# WHAT THE TASK ASKS:
Please return the lines below verbatim, beginning at the one that has "Expand the Tracking menu" and stopping after the one that has "Image resolution: width=480", and add no other lines.

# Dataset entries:
--------------------------------------------------

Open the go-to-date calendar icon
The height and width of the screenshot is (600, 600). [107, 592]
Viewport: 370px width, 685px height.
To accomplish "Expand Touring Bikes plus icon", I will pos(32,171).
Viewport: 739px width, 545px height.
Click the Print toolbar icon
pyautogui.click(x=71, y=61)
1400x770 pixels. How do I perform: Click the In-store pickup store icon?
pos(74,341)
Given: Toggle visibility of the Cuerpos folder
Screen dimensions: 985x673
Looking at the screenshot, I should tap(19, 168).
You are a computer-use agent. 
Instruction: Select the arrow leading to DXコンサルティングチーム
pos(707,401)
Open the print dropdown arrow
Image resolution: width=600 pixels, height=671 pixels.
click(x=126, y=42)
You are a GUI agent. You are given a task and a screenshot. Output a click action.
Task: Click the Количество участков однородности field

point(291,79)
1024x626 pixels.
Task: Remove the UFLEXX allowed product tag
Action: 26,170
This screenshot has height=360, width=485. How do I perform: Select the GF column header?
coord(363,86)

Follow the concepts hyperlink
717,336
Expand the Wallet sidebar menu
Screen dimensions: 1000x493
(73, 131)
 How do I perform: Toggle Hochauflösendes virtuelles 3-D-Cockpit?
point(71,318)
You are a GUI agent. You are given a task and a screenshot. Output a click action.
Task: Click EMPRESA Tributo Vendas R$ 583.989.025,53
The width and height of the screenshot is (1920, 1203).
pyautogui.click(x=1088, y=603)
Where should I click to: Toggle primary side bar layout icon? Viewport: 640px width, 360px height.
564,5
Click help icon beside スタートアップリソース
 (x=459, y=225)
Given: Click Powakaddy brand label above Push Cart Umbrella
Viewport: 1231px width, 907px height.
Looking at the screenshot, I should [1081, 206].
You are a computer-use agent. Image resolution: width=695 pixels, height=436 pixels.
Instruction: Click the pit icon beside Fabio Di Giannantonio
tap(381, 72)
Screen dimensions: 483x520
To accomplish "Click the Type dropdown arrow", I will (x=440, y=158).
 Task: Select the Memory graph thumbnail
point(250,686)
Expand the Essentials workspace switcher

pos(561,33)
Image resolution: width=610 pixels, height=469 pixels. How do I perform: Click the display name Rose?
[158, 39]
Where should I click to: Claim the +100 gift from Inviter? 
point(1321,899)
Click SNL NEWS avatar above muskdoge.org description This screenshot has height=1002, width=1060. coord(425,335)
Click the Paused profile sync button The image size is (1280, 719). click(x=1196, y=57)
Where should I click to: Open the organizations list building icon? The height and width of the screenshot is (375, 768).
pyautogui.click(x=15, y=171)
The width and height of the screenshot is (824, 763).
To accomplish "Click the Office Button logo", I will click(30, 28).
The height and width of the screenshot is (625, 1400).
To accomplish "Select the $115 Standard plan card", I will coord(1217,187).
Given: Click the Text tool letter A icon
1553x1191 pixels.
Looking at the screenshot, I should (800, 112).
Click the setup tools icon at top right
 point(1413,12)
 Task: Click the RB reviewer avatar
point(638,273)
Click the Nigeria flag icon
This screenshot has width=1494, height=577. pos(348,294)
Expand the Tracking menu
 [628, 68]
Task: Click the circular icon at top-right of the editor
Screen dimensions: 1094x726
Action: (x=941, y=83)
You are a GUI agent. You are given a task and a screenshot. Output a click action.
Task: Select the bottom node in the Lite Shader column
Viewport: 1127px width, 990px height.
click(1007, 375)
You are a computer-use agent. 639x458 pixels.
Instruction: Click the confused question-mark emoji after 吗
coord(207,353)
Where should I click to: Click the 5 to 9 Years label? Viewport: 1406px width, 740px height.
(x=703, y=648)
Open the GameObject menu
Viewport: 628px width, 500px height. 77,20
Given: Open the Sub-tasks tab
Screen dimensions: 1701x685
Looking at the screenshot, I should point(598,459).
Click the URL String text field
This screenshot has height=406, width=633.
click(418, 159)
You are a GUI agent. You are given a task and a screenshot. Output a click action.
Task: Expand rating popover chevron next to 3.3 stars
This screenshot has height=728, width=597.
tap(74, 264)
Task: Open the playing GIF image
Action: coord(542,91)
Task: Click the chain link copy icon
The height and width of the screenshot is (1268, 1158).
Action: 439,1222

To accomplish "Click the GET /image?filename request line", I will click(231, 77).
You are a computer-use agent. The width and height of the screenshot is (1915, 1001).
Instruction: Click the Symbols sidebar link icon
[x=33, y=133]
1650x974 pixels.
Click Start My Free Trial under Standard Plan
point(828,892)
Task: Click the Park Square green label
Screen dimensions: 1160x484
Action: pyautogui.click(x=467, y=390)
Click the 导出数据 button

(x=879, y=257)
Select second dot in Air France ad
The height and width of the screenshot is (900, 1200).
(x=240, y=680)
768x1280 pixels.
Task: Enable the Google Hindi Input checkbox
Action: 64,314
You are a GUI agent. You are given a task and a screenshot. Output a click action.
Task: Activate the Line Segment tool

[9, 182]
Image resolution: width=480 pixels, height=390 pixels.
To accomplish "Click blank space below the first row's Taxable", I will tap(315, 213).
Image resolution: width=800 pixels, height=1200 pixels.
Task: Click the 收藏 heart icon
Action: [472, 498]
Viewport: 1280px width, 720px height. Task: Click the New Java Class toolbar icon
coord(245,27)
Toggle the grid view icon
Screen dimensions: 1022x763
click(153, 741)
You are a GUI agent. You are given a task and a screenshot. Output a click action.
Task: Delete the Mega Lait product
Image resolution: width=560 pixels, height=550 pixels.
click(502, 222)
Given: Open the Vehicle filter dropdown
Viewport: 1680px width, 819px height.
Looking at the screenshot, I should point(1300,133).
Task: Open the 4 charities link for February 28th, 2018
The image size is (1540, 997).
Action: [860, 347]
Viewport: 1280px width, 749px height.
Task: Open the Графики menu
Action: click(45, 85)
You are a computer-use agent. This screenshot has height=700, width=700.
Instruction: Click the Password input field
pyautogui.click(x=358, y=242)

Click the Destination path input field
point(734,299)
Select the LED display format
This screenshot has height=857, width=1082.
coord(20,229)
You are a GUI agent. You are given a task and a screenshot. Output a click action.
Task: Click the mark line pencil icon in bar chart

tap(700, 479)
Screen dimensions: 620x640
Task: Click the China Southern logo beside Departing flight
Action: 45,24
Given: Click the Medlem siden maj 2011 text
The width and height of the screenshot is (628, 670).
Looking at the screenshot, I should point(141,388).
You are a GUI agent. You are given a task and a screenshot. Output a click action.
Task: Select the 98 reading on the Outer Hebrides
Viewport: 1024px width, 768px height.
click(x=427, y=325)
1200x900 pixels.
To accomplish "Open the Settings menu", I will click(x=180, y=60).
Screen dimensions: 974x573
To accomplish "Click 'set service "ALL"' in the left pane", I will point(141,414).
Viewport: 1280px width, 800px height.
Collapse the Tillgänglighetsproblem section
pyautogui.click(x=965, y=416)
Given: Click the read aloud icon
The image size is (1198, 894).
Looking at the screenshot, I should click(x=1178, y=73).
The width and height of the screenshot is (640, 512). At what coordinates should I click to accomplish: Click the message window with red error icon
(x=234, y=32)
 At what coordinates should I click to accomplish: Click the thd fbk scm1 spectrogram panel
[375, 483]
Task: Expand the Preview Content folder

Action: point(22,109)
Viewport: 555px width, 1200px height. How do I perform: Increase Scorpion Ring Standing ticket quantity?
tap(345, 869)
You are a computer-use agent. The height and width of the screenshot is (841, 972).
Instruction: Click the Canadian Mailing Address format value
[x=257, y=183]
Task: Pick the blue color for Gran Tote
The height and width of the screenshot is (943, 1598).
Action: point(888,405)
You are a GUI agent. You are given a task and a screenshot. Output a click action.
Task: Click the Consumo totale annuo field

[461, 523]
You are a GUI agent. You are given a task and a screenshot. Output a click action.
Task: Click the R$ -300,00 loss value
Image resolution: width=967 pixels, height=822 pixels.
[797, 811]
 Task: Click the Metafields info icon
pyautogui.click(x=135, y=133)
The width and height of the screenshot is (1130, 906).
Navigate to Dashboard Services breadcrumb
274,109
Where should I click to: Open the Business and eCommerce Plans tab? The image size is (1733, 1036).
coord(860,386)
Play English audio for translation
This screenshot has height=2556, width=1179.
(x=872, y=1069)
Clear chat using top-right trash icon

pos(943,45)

--------------------------------------------------

# WRITTEN SOLUTION:
Expand the Tracking menu
 [628, 68]
Task: Click the circular icon at top-right of the editor
Screen dimensions: 1094x726
Action: (x=941, y=83)
You are a GUI agent. You are given a task and a screenshot. Output a click action.
Task: Select the bottom node in the Lite Shader column
Viewport: 1127px width, 990px height.
click(1007, 375)
You are a computer-use agent. 639x458 pixels.
Instruction: Click the confused question-mark emoji after 吗
coord(207,353)
Where should I click to: Click the 5 to 9 Years label? Viewport: 1406px width, 740px height.
(x=703, y=648)
Open the GameObject menu
Viewport: 628px width, 500px height. 77,20
Given: Open the Sub-tasks tab
Screen dimensions: 1701x685
Looking at the screenshot, I should point(598,459).
Click the URL String text field
This screenshot has height=406, width=633.
click(418, 159)
You are a GUI agent. You are given a task and a screenshot. Output a click action.
Task: Expand rating popover chevron next to 3.3 stars
This screenshot has height=728, width=597.
tap(74, 264)
Task: Open the playing GIF image
Action: coord(542,91)
Task: Click the chain link copy icon
The height and width of the screenshot is (1268, 1158).
Action: 439,1222

To accomplish "Click the GET /image?filename request line", I will click(231, 77).
You are a computer-use agent. The width and height of the screenshot is (1915, 1001).
Instruction: Click the Symbols sidebar link icon
[x=33, y=133]
1650x974 pixels.
Click Start My Free Trial under Standard Plan
point(828,892)
Task: Click the Park Square green label
Screen dimensions: 1160x484
Action: pyautogui.click(x=467, y=390)
Click the 导出数据 button

(x=879, y=257)
Select second dot in Air France ad
The height and width of the screenshot is (900, 1200).
(x=240, y=680)
768x1280 pixels.
Task: Enable the Google Hindi Input checkbox
Action: 64,314
You are a GUI agent. You are given a task and a screenshot. Output a click action.
Task: Activate the Line Segment tool

[9, 182]
Image resolution: width=480 pixels, height=390 pixels.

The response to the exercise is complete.